The required result is a copy of each line below in which "agent" appears.

| DATA TO USE |
============================================================
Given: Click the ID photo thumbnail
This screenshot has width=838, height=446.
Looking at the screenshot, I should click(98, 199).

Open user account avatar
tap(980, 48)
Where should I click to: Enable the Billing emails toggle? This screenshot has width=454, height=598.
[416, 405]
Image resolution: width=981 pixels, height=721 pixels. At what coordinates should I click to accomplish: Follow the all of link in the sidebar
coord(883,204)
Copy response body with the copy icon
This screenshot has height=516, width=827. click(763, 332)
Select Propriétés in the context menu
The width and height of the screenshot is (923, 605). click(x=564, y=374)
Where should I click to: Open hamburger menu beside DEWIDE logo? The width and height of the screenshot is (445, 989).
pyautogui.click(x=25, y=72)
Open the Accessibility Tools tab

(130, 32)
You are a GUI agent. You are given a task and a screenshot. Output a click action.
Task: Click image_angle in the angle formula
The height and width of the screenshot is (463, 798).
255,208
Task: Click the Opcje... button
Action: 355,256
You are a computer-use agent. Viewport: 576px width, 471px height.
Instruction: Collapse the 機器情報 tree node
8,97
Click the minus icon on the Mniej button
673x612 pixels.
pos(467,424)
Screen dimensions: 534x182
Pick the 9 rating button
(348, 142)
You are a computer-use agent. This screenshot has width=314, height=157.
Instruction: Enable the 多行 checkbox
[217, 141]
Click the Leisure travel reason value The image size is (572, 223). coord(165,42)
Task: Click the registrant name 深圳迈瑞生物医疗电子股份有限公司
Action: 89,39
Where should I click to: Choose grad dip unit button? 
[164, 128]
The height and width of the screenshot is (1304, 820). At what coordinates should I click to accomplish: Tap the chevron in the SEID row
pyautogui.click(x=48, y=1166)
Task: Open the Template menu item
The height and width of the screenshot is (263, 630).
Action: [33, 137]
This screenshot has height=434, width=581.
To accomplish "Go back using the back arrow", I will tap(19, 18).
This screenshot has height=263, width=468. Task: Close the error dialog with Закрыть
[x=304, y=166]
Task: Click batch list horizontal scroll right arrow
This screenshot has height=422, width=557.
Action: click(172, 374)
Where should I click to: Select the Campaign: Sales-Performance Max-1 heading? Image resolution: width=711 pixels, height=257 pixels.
============================================================
| RESULT FOR THIS EXERCISE |
You are a GUI agent. You are given a task and a screenshot. Output a click action.
You are a computer-use agent. Viewport: 576px width, 471px height.
You are a computer-use agent. This screenshot has width=314, height=157.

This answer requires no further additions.